◆ Aim of the exercise
Look for the string "computer" in the listing below and copy every line in which it appears.

------ Raw data ------

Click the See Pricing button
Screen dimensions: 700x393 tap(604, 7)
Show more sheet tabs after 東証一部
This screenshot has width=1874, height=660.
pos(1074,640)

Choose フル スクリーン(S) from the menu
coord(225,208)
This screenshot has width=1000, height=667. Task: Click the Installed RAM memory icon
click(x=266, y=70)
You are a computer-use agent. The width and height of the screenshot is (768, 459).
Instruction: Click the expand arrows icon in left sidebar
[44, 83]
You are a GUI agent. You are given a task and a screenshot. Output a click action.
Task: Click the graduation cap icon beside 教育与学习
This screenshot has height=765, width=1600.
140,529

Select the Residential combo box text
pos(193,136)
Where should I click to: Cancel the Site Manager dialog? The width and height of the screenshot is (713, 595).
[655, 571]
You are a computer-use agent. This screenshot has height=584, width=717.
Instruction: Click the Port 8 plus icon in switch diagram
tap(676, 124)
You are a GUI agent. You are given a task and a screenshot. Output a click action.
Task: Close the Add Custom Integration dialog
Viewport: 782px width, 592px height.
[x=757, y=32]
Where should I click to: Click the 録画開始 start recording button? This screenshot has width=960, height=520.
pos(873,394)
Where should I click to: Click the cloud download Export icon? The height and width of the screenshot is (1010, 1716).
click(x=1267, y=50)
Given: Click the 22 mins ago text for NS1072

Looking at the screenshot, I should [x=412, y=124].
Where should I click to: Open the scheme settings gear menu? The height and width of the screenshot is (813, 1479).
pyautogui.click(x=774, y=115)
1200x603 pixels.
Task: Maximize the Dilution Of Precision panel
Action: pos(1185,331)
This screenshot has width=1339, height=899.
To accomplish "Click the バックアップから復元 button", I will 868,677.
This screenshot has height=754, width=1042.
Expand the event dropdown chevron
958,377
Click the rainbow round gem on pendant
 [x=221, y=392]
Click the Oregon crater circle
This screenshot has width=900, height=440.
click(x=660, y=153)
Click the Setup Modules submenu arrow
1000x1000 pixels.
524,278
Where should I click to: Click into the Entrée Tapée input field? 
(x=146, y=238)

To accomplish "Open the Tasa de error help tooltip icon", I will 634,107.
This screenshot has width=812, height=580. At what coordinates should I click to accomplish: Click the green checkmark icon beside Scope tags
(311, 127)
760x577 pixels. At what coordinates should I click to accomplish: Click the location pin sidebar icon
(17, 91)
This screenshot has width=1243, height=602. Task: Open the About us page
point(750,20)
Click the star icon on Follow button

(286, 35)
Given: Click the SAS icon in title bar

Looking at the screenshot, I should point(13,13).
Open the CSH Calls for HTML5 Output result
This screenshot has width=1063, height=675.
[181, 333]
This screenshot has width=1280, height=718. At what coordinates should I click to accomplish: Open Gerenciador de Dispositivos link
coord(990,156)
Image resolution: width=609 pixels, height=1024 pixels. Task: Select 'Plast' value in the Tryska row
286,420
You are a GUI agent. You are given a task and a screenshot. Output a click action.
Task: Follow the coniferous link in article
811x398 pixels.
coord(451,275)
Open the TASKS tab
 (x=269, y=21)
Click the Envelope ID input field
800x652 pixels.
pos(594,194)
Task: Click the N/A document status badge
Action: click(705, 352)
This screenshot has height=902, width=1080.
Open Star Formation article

------

◆ Answer to this problem
You are a computer-use agent. The width and height of the screenshot is (768, 459).
You are a computer-use agent. This screenshot has height=584, width=717.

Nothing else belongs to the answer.